Step 1: Hello World

Installing Hub and accessing your first Hub Dataset.

Installing Hub

Hub can be installed through pip.

$ pip3 install hub

Fetching Your First Hub Dataset

Begin by loading in MNIST, the hello world dataset of machine learning.

First, load the Dataset by pointing to its storage location. Datasets hosted on the Activeloop Platform are typically identified by the namespace of the organization followed by the dataset name: activeloop/mnist.

import hub
dataset_path = 'hub://activeloop/mnist-train'
ds = hub.load(dataset_path) # Returns a Hub Dataset but does not download data locally

Reading Samples From a Hub Dataset

Data is not immediately read into memory because Hub operates lazily.

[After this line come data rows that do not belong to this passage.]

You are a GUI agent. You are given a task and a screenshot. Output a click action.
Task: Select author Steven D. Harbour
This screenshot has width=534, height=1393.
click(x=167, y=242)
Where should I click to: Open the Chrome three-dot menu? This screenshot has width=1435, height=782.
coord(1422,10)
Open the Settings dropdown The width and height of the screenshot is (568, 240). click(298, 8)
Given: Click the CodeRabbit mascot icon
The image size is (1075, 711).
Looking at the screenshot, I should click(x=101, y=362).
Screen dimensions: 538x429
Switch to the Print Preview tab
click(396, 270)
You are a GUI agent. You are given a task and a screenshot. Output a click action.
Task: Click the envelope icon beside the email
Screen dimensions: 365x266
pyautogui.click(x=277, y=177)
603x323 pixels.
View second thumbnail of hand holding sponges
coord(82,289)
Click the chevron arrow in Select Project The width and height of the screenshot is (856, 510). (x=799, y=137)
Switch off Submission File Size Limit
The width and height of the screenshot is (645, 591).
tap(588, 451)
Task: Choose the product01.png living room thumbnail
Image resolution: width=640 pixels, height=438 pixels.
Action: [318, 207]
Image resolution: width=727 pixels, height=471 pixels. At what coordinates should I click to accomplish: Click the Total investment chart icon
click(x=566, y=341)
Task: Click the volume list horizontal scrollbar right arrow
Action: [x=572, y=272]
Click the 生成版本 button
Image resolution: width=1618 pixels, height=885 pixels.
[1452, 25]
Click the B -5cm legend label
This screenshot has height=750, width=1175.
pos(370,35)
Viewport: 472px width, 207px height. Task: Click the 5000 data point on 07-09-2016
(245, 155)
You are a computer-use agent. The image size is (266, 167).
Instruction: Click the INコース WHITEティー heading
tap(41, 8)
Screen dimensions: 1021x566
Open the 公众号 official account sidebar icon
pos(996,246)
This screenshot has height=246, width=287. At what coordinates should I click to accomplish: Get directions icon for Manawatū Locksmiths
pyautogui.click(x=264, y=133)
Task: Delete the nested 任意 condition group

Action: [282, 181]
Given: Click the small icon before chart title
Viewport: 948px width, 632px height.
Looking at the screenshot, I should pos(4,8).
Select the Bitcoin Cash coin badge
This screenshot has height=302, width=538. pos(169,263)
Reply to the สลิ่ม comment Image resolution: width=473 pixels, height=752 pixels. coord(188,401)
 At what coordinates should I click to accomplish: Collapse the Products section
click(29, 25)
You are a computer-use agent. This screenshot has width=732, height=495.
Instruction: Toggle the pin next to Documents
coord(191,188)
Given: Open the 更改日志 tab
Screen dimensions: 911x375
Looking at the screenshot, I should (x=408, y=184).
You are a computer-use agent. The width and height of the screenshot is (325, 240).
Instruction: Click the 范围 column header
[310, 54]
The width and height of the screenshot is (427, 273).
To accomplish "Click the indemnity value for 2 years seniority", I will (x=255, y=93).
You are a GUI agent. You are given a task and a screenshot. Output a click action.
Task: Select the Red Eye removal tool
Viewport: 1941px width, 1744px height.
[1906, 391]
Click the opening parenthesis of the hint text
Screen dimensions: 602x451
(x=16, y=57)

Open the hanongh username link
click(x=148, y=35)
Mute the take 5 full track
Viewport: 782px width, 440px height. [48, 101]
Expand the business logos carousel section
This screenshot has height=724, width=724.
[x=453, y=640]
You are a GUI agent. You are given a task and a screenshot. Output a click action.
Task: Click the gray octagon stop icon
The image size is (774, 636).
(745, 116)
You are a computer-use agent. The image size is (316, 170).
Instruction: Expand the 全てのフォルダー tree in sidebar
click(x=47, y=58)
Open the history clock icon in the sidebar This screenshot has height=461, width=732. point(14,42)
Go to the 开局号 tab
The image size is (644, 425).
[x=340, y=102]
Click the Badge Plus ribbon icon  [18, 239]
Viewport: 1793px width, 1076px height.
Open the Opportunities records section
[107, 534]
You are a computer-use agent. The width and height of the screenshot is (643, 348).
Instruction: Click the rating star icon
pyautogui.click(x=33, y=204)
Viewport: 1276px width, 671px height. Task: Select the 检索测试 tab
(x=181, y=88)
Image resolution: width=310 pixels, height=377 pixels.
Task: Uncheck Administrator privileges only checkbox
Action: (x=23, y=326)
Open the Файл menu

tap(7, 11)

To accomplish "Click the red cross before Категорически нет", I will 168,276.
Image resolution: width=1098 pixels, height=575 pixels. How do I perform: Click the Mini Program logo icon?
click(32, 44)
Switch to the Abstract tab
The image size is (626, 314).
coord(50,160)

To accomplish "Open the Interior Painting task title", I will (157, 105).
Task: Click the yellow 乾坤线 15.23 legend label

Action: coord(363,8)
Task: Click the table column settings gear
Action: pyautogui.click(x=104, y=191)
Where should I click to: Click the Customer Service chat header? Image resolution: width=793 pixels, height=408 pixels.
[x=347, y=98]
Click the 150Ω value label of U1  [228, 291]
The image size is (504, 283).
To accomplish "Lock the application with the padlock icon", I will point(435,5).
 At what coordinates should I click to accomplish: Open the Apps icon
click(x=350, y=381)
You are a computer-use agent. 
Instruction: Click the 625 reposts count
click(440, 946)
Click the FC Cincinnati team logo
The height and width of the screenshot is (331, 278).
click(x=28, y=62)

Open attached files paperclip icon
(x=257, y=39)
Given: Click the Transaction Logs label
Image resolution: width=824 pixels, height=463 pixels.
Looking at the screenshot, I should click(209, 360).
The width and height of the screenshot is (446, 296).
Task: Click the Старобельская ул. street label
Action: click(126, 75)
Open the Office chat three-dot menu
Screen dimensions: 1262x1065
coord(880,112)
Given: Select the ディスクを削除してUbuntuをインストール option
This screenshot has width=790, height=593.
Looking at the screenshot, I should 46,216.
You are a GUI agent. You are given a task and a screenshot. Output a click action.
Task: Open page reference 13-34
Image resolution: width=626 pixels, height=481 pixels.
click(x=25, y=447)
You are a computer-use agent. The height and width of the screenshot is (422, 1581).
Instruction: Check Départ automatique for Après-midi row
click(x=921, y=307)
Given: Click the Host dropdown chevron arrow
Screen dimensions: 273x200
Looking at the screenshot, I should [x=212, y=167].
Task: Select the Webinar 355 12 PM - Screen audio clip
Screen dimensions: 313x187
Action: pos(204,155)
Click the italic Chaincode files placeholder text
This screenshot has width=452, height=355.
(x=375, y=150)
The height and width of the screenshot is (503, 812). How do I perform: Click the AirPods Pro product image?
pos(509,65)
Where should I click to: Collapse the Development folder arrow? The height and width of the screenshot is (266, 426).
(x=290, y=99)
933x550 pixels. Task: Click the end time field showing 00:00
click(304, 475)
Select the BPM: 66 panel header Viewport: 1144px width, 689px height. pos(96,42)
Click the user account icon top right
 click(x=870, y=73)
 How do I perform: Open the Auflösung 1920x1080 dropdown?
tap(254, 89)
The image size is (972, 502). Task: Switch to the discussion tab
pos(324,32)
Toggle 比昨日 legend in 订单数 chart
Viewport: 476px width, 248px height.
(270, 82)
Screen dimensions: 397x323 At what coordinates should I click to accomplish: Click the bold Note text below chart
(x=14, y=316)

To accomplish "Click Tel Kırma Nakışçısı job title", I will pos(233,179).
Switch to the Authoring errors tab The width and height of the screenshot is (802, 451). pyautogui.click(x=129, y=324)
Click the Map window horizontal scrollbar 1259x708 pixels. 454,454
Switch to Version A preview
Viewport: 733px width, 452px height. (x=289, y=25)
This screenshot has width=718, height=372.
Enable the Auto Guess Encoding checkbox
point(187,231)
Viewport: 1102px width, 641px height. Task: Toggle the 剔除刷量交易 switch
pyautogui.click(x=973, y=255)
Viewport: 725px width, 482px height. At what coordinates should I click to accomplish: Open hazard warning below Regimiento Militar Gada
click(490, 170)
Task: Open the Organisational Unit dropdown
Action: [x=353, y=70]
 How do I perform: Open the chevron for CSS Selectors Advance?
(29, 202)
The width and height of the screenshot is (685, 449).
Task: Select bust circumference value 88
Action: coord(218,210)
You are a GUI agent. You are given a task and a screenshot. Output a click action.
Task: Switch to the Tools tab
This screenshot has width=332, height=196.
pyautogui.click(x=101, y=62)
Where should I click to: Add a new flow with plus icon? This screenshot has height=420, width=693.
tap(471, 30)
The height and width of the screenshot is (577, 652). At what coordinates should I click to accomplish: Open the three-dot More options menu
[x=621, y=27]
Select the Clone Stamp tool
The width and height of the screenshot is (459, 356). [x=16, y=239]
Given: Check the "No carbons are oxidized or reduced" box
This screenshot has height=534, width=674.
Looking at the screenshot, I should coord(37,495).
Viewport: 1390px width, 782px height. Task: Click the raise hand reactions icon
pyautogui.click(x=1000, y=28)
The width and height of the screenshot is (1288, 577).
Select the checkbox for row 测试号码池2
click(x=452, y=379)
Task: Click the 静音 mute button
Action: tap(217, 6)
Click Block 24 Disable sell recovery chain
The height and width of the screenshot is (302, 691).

You can fetch data by calling the .numpy() method, which reads data into a NumPy array.

# Indexing
W = ds.images[0].numpy() # Fetch an image and return a NumPy array
X = ds.labels[0].numpy(aslist=True) # Fetch a label and store it as a
# list of NumPy arrays
# Slicing
Y = ds.images[0:100].numpy() # Fetch 100 images and return a NumPy array
# The method above produces an exception if
# the images are not all the same size
Z = ds.labels[0:100].numpy(aslist=True) # Fetch 100 labels and store
# them as a list of NumPy arrays

Congratulations, you've got Hub working on your local machine🤓